===== Provided entries =====

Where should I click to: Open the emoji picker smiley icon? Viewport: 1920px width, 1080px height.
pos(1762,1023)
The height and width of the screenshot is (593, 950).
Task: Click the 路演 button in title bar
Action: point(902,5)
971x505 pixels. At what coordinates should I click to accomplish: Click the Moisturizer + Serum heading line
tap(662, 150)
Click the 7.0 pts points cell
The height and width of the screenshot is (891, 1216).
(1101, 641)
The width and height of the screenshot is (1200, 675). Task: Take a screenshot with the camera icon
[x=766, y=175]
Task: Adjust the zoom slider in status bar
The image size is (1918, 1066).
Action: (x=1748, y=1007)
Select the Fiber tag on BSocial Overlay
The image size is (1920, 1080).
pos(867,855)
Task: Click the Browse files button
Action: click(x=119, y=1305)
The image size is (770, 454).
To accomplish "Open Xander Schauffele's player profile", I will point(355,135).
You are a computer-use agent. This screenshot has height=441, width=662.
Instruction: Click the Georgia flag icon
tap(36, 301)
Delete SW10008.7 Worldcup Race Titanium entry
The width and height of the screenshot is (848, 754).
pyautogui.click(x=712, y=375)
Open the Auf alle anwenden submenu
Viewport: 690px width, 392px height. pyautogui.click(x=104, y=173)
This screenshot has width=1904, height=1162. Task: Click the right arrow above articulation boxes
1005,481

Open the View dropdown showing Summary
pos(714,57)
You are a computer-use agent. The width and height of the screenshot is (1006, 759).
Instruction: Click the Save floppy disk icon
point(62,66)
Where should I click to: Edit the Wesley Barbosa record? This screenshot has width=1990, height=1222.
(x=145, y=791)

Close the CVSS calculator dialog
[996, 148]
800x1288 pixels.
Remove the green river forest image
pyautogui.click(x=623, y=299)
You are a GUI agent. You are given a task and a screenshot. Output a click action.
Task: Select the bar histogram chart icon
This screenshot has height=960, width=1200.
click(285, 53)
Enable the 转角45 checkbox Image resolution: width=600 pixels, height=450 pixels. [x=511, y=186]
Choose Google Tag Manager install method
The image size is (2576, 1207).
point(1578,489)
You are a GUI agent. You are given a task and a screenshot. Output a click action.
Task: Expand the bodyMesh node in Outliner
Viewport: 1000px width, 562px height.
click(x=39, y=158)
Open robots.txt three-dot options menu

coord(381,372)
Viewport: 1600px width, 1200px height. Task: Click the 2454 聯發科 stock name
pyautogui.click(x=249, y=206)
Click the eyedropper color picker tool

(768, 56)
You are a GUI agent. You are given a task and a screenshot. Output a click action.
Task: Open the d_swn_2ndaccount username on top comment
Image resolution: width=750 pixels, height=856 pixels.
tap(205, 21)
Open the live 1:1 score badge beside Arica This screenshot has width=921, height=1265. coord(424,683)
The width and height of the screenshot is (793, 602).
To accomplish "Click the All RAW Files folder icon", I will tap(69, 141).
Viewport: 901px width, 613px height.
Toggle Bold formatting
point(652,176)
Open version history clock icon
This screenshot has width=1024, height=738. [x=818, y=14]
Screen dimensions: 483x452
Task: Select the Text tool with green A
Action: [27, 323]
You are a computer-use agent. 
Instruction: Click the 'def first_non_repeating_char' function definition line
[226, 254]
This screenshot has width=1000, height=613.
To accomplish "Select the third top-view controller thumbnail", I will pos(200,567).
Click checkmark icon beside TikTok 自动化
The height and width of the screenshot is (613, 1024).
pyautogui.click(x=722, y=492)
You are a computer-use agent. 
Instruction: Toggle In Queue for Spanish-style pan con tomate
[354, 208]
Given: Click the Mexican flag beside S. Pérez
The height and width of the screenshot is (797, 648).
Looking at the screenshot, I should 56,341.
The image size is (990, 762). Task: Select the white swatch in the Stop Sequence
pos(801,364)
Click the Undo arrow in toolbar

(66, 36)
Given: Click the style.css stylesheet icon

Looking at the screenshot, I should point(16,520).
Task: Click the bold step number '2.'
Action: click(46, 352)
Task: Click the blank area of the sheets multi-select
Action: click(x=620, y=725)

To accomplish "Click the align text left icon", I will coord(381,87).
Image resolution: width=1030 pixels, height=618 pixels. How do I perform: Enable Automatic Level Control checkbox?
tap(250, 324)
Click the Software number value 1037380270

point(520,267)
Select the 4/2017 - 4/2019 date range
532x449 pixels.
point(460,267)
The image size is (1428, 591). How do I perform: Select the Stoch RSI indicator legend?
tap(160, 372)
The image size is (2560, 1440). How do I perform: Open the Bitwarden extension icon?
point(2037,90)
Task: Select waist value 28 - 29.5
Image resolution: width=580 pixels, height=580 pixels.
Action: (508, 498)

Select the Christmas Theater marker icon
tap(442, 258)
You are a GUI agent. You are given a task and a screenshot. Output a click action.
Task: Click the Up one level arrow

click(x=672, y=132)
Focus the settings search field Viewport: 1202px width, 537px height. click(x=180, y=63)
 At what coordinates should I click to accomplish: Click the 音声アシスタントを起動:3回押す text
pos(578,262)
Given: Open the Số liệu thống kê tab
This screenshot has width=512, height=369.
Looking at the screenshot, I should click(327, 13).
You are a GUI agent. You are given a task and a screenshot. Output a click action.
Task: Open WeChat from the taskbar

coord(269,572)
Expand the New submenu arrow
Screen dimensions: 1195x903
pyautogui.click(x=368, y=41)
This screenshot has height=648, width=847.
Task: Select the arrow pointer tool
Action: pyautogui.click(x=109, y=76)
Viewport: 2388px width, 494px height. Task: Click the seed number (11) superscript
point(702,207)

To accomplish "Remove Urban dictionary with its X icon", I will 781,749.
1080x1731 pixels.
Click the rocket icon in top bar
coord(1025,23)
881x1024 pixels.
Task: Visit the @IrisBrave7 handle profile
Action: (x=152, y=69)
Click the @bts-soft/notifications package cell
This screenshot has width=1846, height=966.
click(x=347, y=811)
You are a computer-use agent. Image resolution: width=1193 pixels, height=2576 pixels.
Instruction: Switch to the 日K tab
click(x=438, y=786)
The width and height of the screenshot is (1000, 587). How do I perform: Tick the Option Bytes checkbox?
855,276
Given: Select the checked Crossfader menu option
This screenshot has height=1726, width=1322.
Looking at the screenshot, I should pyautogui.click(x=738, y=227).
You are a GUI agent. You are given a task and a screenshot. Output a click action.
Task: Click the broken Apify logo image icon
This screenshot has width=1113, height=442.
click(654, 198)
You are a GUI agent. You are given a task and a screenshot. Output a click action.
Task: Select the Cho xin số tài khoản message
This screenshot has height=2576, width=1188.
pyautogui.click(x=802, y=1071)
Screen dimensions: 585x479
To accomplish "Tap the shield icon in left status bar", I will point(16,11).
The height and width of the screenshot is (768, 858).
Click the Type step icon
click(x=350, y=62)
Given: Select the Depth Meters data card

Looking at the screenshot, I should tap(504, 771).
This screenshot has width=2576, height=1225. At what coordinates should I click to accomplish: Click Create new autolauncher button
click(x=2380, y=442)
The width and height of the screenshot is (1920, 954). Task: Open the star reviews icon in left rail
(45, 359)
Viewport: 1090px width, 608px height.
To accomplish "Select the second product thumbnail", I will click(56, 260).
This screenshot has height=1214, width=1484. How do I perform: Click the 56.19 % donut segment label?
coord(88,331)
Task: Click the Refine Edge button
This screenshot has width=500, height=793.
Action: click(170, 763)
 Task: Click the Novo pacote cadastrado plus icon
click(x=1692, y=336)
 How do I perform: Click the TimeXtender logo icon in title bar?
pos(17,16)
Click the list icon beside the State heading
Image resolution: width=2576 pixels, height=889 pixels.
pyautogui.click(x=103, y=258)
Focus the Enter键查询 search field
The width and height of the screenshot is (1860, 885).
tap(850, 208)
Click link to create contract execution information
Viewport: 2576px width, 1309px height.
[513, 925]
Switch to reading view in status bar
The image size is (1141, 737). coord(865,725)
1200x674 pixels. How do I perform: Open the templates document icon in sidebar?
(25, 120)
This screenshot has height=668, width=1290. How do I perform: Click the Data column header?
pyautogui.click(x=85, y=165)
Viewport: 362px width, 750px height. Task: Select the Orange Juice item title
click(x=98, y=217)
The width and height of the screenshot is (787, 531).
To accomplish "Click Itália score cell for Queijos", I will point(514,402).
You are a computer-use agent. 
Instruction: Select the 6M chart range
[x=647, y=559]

=====

● Task directions:
Please convert the data from its first line through the line containing "I will point(355,135).", inclusive, into a numbered list, leaving out blank lines.

● Exercise solution:
1. Where should I click to: Open the emoji picker smiley icon? Viewport: 1920px width, 1080px height.
2. pos(1762,1023)
3. The height and width of the screenshot is (593, 950).
4. Task: Click the 路演 button in title bar
5. Action: point(902,5)
6. 971x505 pixels. At what coordinates should I click to accomplish: Click the Moisturizer + Serum heading line
7. tap(662, 150)
8. Click the 7.0 pts points cell
9. The height and width of the screenshot is (891, 1216).
10. (1101, 641)
11. The width and height of the screenshot is (1200, 675). Task: Take a screenshot with the camera icon
12. [x=766, y=175]
13. Task: Adjust the zoom slider in status bar
14. The image size is (1918, 1066).
15. Action: (x=1748, y=1007)
16. Select the Fiber tag on BSocial Overlay
17. The image size is (1920, 1080).
18. pos(867,855)
19. Task: Click the Browse files button
20. Action: click(x=119, y=1305)
21. The image size is (770, 454).
22. To accomplish "Open Xander Schauffele's player profile", I will point(355,135).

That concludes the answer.